Director fined for accident that claimed 4 lives
Posted: 08 December 2011 1532 hrs
SINGAPORE: A director of a cleaning company, Tay Kah Heng, was fined S$50,000 for not acquiring a correct understanding of materials to be used in a chemical cleaning process.
The company, Chemic Industries, was also fined S$100,000 for contravening provisions under the Workplace Safety and Health Act for the accident in 2009 which claimed four lives and injured one other worker.
In addition, the company was also fined an additional S$4,000 because one of the deceased workers did not have a valid work permit. The work permit was for him to work as a construction worker for another company.
Thirty minutes after the workers started used nitric acid to clean two heat exchangers, a white substances gushed out and brown fumes were released.

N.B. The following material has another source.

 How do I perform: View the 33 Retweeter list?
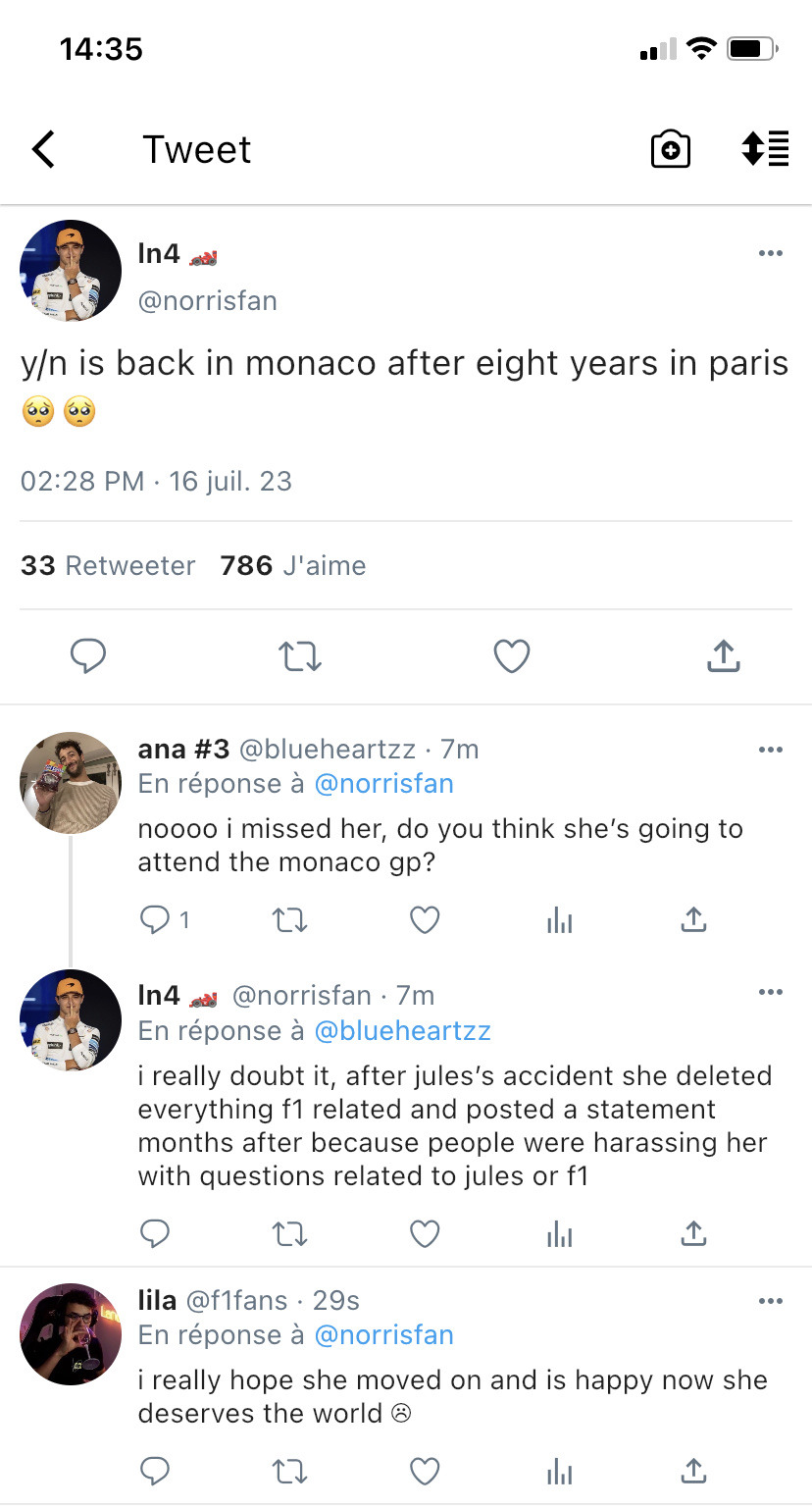click(108, 566)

The two exchangers had gone through an earlier round of water cleaning with another contractor, Alfa Laval Singapore, who provided a Material Safety Data Sheet to indicate that strong reactions may occur when residual solution comes into contact with oxidising agents such as nitric acid.

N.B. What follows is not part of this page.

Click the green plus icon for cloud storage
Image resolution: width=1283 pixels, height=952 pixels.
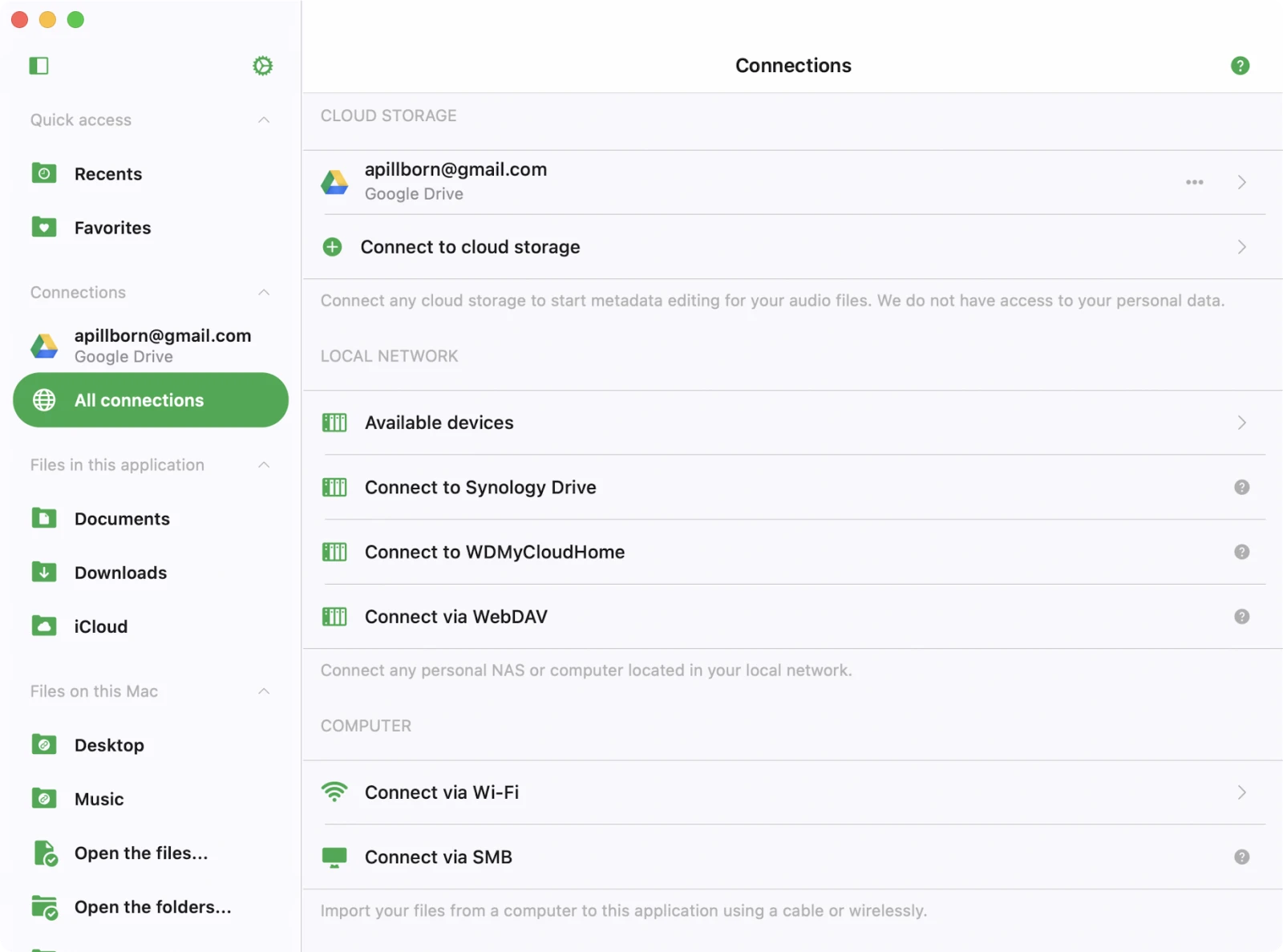[x=332, y=247]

The Data Sheet had also required workers to wear protective gear during the chemical cleaning process.
The five workers who came into contact with the white substance were sent to hospital and four of them succumbed to their injuries and died.
One suffered chemical burns.
The Manpower Ministry's investigation revealed that there was a chemical reaction between nitric acid used and the residual polymer inside the heat exchangers.
It said it was Tay's responsibility as director to ensure that an appropriate cleaning method was used in the process.